Google Authenticator for multi-factor authentication
Posted Dec 7, 2011 15:11 UTC (Wed) by
jzbiciak (
✭ supporter ✭, #5246)
In reply to:
Google Authenticator for multi-factor authentication by fuhchee
Parent article:
Google Authenticator for multi-factor authentication
I don't think you can collapse these so readily. The three categories have rather different properties.
- "Things you have" generally refer to dongles, keys, access cards or other trinkets that you are issued. Someone could steal any of those things without physically harming or maiming you.
- "Things you know" require you to be at least somewhat conscious, and require at least some level of cooperation to access. Sure, duress can beat a password out of you. (I'm reminded of this XKCD), but if someone kills you, the only other option to get the information is to find someone or something else who has it or brute-force guess it.
- "Things you are" refers to biometrics, at least as far as I understand. Sure, someone could steal a body part (OUCH!), or in the case of the fingerprint machines, fake your fingerprint by lifting it from a glass. There's different levels here. The retinal scan made famous by many movies is a little harder to fake than the el cheapo thumbprint reader on a laptop. I'd like to see someone replicate an eyeball, maliciously or otherwise.

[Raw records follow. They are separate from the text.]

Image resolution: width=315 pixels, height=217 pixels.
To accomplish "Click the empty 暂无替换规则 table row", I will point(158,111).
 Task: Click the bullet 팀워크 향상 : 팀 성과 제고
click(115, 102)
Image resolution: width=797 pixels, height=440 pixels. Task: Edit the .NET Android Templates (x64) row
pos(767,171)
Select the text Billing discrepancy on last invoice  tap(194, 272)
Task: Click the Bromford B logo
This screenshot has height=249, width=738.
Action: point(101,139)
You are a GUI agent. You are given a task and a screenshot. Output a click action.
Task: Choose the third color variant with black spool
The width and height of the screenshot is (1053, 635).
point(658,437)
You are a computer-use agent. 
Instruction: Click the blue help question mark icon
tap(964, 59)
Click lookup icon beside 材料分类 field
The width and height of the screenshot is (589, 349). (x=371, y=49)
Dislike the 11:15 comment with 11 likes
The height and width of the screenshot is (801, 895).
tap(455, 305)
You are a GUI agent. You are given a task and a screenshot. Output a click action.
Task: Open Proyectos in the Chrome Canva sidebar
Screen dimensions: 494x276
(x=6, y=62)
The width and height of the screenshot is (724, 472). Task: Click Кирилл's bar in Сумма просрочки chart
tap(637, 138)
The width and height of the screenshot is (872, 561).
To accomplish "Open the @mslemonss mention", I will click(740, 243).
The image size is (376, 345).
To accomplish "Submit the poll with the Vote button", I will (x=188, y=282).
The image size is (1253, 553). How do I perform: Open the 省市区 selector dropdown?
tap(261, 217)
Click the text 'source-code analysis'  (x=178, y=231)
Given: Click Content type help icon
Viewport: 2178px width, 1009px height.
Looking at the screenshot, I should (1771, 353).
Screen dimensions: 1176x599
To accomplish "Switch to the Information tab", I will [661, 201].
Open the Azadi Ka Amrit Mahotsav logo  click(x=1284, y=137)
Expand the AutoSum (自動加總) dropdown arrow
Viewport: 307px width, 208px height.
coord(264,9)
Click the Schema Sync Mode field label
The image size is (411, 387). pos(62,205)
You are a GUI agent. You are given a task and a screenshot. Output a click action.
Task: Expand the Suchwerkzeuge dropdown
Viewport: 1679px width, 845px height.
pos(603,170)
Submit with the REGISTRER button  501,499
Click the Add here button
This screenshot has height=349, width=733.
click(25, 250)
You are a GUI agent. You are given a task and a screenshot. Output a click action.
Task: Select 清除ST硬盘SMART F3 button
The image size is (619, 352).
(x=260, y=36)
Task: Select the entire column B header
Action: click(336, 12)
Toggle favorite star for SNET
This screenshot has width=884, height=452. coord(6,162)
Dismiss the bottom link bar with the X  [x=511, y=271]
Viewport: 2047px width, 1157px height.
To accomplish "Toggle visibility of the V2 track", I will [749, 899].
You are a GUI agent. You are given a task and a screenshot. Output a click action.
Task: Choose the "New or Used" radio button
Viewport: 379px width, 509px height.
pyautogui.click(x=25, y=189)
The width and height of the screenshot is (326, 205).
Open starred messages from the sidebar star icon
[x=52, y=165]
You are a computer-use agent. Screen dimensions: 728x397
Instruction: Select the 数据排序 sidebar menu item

Still, nobody's arguing security can be made perfect, multifactor or otherwise. But, the more (and more varied) the factors are, the higher the bar gets raised. It requires an attacker to compromise more than one path before they achieve their goal, at a minimum reducing the probability of success to the product of the probabilities of compromising either factor. There's also the increased likelihood of detection, which potentially reduces the probability of success further.
So, I wouldn't be so quick to poo-poo multifactor authentication.